Rewrite the data below as a numbered list, dropping any blank lines.
═════ STORED RECORDS ═════
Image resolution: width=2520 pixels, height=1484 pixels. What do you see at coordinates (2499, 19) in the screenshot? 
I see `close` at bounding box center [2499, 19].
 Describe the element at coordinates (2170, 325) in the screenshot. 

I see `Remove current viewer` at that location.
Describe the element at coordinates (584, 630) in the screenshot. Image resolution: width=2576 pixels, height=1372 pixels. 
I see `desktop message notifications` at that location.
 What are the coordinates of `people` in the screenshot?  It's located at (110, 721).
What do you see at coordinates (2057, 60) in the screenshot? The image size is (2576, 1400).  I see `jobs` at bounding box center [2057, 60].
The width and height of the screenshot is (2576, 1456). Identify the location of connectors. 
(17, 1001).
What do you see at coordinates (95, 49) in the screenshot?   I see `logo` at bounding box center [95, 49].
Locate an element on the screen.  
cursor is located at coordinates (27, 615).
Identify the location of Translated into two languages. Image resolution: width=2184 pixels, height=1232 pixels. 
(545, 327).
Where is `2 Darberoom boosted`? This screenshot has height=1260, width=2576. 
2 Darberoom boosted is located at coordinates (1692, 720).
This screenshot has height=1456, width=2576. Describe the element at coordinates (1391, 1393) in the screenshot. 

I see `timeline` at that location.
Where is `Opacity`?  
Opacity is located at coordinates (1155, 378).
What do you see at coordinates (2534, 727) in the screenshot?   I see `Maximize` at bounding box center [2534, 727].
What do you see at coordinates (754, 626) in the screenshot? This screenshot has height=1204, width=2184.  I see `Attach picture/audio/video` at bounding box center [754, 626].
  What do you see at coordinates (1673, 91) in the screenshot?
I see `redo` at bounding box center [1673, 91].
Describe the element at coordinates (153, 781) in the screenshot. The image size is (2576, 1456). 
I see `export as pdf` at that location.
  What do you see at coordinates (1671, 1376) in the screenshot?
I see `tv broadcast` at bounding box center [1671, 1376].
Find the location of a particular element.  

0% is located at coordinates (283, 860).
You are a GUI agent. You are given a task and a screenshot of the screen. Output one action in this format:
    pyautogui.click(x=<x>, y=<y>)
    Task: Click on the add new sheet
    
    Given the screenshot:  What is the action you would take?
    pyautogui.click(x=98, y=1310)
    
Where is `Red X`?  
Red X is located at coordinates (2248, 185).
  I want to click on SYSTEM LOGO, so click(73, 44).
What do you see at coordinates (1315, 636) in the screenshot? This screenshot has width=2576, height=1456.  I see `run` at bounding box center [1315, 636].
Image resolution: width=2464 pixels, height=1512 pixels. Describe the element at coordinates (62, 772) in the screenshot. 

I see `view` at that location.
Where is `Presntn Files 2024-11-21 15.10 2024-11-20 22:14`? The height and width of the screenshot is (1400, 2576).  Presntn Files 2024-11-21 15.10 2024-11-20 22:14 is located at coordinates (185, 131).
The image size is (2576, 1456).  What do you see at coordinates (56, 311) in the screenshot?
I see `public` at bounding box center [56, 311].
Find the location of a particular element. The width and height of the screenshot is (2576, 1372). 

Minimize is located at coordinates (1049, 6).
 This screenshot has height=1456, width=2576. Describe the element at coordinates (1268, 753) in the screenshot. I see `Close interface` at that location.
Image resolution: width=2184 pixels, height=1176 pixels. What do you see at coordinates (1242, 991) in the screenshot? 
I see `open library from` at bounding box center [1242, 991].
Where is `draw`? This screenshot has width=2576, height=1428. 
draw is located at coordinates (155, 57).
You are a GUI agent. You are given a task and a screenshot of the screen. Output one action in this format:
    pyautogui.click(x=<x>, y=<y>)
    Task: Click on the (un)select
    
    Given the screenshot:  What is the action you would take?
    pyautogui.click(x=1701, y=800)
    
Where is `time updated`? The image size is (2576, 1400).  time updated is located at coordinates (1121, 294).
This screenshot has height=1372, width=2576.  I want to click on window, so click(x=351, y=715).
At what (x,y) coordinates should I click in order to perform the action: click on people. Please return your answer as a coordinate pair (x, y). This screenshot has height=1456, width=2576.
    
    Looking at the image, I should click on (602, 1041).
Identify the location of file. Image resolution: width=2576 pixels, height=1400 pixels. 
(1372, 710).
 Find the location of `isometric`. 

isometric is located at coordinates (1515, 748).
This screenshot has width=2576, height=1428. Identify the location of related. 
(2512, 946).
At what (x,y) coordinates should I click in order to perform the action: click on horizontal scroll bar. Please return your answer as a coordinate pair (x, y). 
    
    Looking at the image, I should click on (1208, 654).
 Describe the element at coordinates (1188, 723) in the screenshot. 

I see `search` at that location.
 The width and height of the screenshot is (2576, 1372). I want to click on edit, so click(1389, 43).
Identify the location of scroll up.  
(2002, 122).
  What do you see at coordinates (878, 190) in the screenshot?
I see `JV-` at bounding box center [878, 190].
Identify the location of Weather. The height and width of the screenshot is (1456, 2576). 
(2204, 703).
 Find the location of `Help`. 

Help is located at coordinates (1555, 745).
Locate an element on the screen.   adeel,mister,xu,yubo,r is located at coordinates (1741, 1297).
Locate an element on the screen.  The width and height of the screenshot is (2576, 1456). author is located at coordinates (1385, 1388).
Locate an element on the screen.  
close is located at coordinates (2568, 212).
═════
## OUTPUT FOR THIS EXERCISE:
1. Image resolution: width=2520 pixels, height=1484 pixels. What do you see at coordinates (2499, 19) in the screenshot? 
2. I see `close` at bounding box center [2499, 19].
3.  Describe the element at coordinates (2170, 325) in the screenshot. 
4. I see `Remove current viewer` at that location.
5. Describe the element at coordinates (584, 630) in the screenshot. Image resolution: width=2576 pixels, height=1372 pixels. 
6. I see `desktop message notifications` at that location.
7.  What are the coordinates of `people` in the screenshot?  It's located at (110, 721).
8. What do you see at coordinates (2057, 60) in the screenshot? The image size is (2576, 1400).  I see `jobs` at bounding box center [2057, 60].
9. The width and height of the screenshot is (2576, 1456). Identify the location of connectors. 
10. (17, 1001).
11. What do you see at coordinates (95, 49) in the screenshot?   I see `logo` at bounding box center [95, 49].
12. Locate an element on the screen.  
13. cursor is located at coordinates (27, 615).
14. Identify the location of Translated into two languages. Image resolution: width=2184 pixels, height=1232 pixels. 
15. (545, 327).
16. Where is `2 Darberoom boosted`? This screenshot has height=1260, width=2576. 
17. 2 Darberoom boosted is located at coordinates (1692, 720).
18. This screenshot has height=1456, width=2576. Describe the element at coordinates (1391, 1393) in the screenshot. 
19. I see `timeline` at that location.
20. Where is `Opacity`?  
21. Opacity is located at coordinates (1155, 378).
22. What do you see at coordinates (2534, 727) in the screenshot?   I see `Maximize` at bounding box center [2534, 727].
23. What do you see at coordinates (754, 626) in the screenshot? This screenshot has height=1204, width=2184.  I see `Attach picture/audio/video` at bounding box center [754, 626].
24.   What do you see at coordinates (1673, 91) in the screenshot?
25. I see `redo` at bounding box center [1673, 91].
26. Describe the element at coordinates (153, 781) in the screenshot. The image size is (2576, 1456). 
27. I see `export as pdf` at that location.
28.   What do you see at coordinates (1671, 1376) in the screenshot?
29. I see `tv broadcast` at bounding box center [1671, 1376].
30. Find the location of a particular element.  
31. 0% is located at coordinates (283, 860).
32. You are a GUI agent. You are given a task and a screenshot of the screen. Output one action in this format:
33.     pyautogui.click(x=<x>, y=<y>)
34.     Task: Click on the add new sheet
35.     Given the screenshot:  What is the action you would take?
36.     pyautogui.click(x=98, y=1310)
37. Where is `Red X`?  
38. Red X is located at coordinates (2248, 185).
39.   I want to click on SYSTEM LOGO, so click(73, 44).
40. What do you see at coordinates (1315, 636) in the screenshot? This screenshot has width=2576, height=1456.  I see `run` at bounding box center [1315, 636].
41. Image resolution: width=2464 pixels, height=1512 pixels. Describe the element at coordinates (62, 772) in the screenshot. 
42. I see `view` at that location.
43. Where is `Presntn Files 2024-11-21 15.10 2024-11-20 22:14`? The height and width of the screenshot is (1400, 2576).  Presntn Files 2024-11-21 15.10 2024-11-20 22:14 is located at coordinates (185, 131).
44. The image size is (2576, 1456).  What do you see at coordinates (56, 311) in the screenshot?
45. I see `public` at bounding box center [56, 311].
46. Find the location of a particular element. The width and height of the screenshot is (2576, 1372). 
47. Minimize is located at coordinates (1049, 6).
48.  This screenshot has height=1456, width=2576. Describe the element at coordinates (1268, 753) in the screenshot. I see `Close interface` at that location.
49. Image resolution: width=2184 pixels, height=1176 pixels. What do you see at coordinates (1242, 991) in the screenshot? 
50. I see `open library from` at bounding box center [1242, 991].
51. Where is `draw`? This screenshot has width=2576, height=1428. 
52. draw is located at coordinates (155, 57).
53. You are a GUI agent. You are given a task and a screenshot of the screen. Output one action in this format:
54.     pyautogui.click(x=<x>, y=<y>)
55.     Task: Click on the (un)select
56.     Given the screenshot:  What is the action you would take?
57.     pyautogui.click(x=1701, y=800)
58. Where is `time updated`? The image size is (2576, 1400).  time updated is located at coordinates (1121, 294).
59. This screenshot has height=1372, width=2576.  I want to click on window, so click(x=351, y=715).
60. At what (x,y) coordinates should I click in order to perform the action: click on people. Please return your answer as a coordinate pair (x, y). This screenshot has height=1456, width=2576.
61.     Looking at the image, I should click on (602, 1041).
62. Identify the location of file. Image resolution: width=2576 pixels, height=1400 pixels. 
63. (1372, 710).
64.  Find the location of `isometric`. 
65. isometric is located at coordinates (1515, 748).
66. This screenshot has width=2576, height=1428. Identify the location of related. 
67. (2512, 946).
68. At what (x,y) coordinates should I click in order to perform the action: click on horizontal scroll bar. Please return your answer as a coordinate pair (x, y). 
69.     Looking at the image, I should click on (1208, 654).
70.  Describe the element at coordinates (1188, 723) in the screenshot. 
71. I see `search` at that location.
72.  The width and height of the screenshot is (2576, 1372). I want to click on edit, so click(1389, 43).
73. Identify the location of scroll up.  
74. (2002, 122).
75.   What do you see at coordinates (878, 190) in the screenshot?
76. I see `JV-` at bounding box center [878, 190].
77. Identify the location of Weather. The height and width of the screenshot is (1456, 2576). 
78. (2204, 703).
79.  Find the location of `Help`. 
80. Help is located at coordinates (1555, 745).
81. Locate an element on the screen.   adeel,mister,xu,yubo,r is located at coordinates (1741, 1297).
82. Locate an element on the screen.  The width and height of the screenshot is (2576, 1456). author is located at coordinates (1385, 1388).
83. Locate an element on the screen.  
84. close is located at coordinates (2568, 212).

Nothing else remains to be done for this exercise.